Depuis 2011, nous sommes les témoins d’un spectacle médiatique récurrent et planétaire. Des rassemblements de protestation massifs surgissent soudainement dans l’espace public, accompagnés d’une avalanche de médias autoproduits (tweets, vidéos, posts sur Facebook, blogs) diffusés essentiellement via Internet. Ces mouvements citoyens, saisis sur le vif, sont marqués par la présence massive et sans précédent du smartphone, dans les mains de milliers de manifestants soucieux de témoigner. Ils permettent la multiplication de perspectives singulières, capturées, archivées et remixées, pour être distribuées en quasi temps réel via les réseaux sociaux, les plates-formes d’images, les blogs et forums. Paradoxalement, tous ces matériaux sont d’une grande volatilité. D’où ces démarches individuelles d’artistes ou de chercheurs qui constituent des archives pour tenter de préserver la mémoire de ces mouvements.

Gezi Park, Turquie (2013)

Image Archive of Gezi park Protests, est une sélection de matériaux visuels d’une archive compilée durant les mouvements qui ont eu lieu en Turquie en 2013, présentée dans le cadre de la biennale de Berlin 2016.
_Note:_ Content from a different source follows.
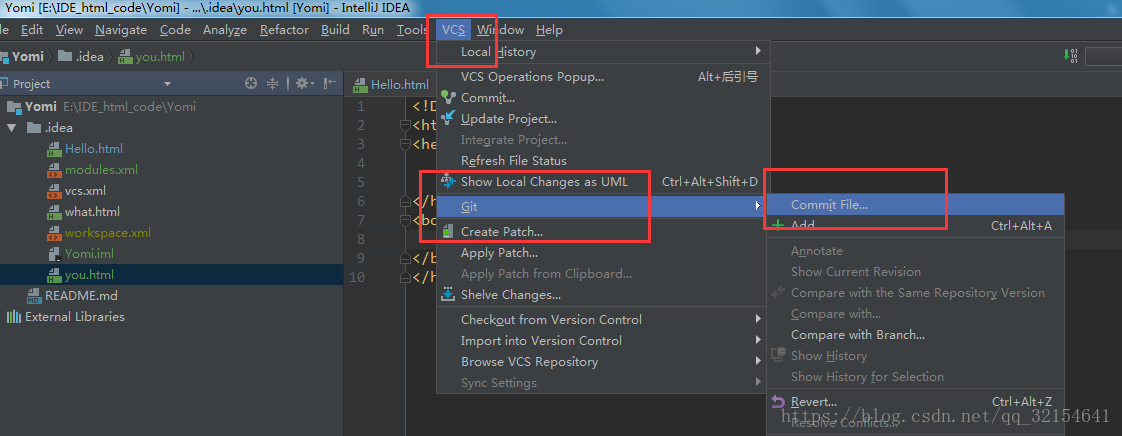Open the Window menu
Image resolution: width=1122 pixels, height=436 pixels.
500,30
L’artiste Sencer Vardarman, installé à Berlin, s’est mis dans la posture d’un « Internet street photographer », prenant des captures d’écran de documents trouvés en ligne. L’objectif principal de cette sélection est de « présenter des méthodes créatives de protestation », comme le Standing Man, la Woman in red, le ramassage collectif d’ordures, les marches arc-en-ciel ou la « Earth table », pique-nique géant dans les rues, assorties d’informations statistiques sur le déroulement des manifestations et leurs participants.

« Presque aucun des liens que j’ai stockés à l’époque ne sont encore actifs », écrit l’artiste qui en déduit qu’en raison des procès qui ont lieu dans la foulée des manifestations, ils ont été retirés pour garder le secret ou dissimuler les identités des participants. L’archive intégrale compte plus de 10 000 images et vidéos.


Image Archive of Gezi park Protests de Sencer Vardarman

Place Tahrir (2011)

« La place Tahrir a été le lieu d’événements parmi les plus documentés et disséminés en ligne de l’histoire moderne, où les réseaux sociaux ont joué un rôle déterminant. C’est devenu l’archétype d’un phénomène global qui a marqué le début du XXIe siècle. Filmer cette expérience de l’événement politique était un acte de défiance contre le blackout imposé aux médias par les régimes autocratiques au pouvoir », écrit Lara Baladi.

Née au Liban en 1969, installée au Caire depuis 1997, la photographe et artiste multidisciplinaire Lara Baladi a co-fondé durant la révolution égyptienne Tahrir Cinema et Radio Tahrir, la première radio égyptienne en ligne libre. Baladi a commencé à collecter à la fois ce qui se passait sur place (fragments audios, vidéos youtube, visuels, graffitis, slogans et articles), tout en amassant en parallèle des matériaux qui entraient en résonance avec les événements (films historiques, discours philosophiques, cartoons interdits, satire politique). Elle en a fait une archive « Vox Populi. Archiving a Revolution in the Digital Age » dont ont découlé plusieurs projets artistiques, des publications et un portail permettant d’accéder aux archives de la révolution de 2011.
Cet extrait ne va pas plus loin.